Cuando Laura intentó hablarle sobre acompañarlo a un evento importante de su empresa, Ricardo ni siquiera la escuchó con atención. Solo la miró de arriba abajo, como si estuviera evaluando algo que ya no cumplía con sus expectativas. Y entonces llegaron las palabras. Frías. Directas. Innecesarias. Palabras que no solo rechazaban su presencia, sino que cuestionaban su valor como persona.
Daniel levantó la cabeza al escuchar el tono de su padre. Era demasiado pequeño para entender todos los matices de la conversación, pero lo suficiente como para sentir que algo estaba mal. Laura intentó mantener la calma, intentó no romperse delante de su hijo, pero cada frase de Ricardo era como una grieta más en algo que ya estaba debilitado desde hacía tiempo.

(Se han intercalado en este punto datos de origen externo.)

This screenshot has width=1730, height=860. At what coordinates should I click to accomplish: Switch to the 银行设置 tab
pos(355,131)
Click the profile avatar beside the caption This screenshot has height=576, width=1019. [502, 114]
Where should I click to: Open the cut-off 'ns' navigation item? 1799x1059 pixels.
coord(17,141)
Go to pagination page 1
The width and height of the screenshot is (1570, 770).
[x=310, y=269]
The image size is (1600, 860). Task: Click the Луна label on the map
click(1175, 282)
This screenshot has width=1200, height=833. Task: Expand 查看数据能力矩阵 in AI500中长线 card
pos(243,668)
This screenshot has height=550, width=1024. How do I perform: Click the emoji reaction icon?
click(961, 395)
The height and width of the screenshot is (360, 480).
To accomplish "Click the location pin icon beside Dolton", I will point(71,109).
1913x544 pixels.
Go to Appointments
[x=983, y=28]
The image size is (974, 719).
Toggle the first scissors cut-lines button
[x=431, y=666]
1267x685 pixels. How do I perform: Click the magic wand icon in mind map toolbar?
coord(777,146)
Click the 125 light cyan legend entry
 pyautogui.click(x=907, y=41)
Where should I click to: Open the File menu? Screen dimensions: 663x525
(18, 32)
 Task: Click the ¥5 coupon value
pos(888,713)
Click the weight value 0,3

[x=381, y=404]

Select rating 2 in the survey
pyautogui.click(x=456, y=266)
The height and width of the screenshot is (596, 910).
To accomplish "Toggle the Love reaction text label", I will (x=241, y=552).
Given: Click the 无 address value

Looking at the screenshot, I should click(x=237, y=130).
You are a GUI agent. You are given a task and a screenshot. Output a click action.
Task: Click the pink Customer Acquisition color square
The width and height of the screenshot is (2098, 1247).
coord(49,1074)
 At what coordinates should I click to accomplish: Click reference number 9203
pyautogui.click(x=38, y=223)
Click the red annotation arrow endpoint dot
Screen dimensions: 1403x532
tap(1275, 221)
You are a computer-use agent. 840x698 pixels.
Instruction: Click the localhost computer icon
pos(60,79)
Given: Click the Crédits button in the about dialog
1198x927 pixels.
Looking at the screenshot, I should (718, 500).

Y entonces ocurrió el momento más duro.
La humillación no fue solo lo que dijo, sino cómo lo dijo. Como si ella fuera un error en su vida. Como si todo lo que había construido juntos no tuviera importancia. Como si la mujer que había estado a su lado durante años fuera invisible, reemplazable, innecesaria.
Daniel intentó defenderla con la inocencia de un niño que aún cree que el amor puede detener la crueldad. Pero Ricardo lo ignoró. Y ese fue el instante en el que algo dentro de Laura dejó de pedir permiso para existir.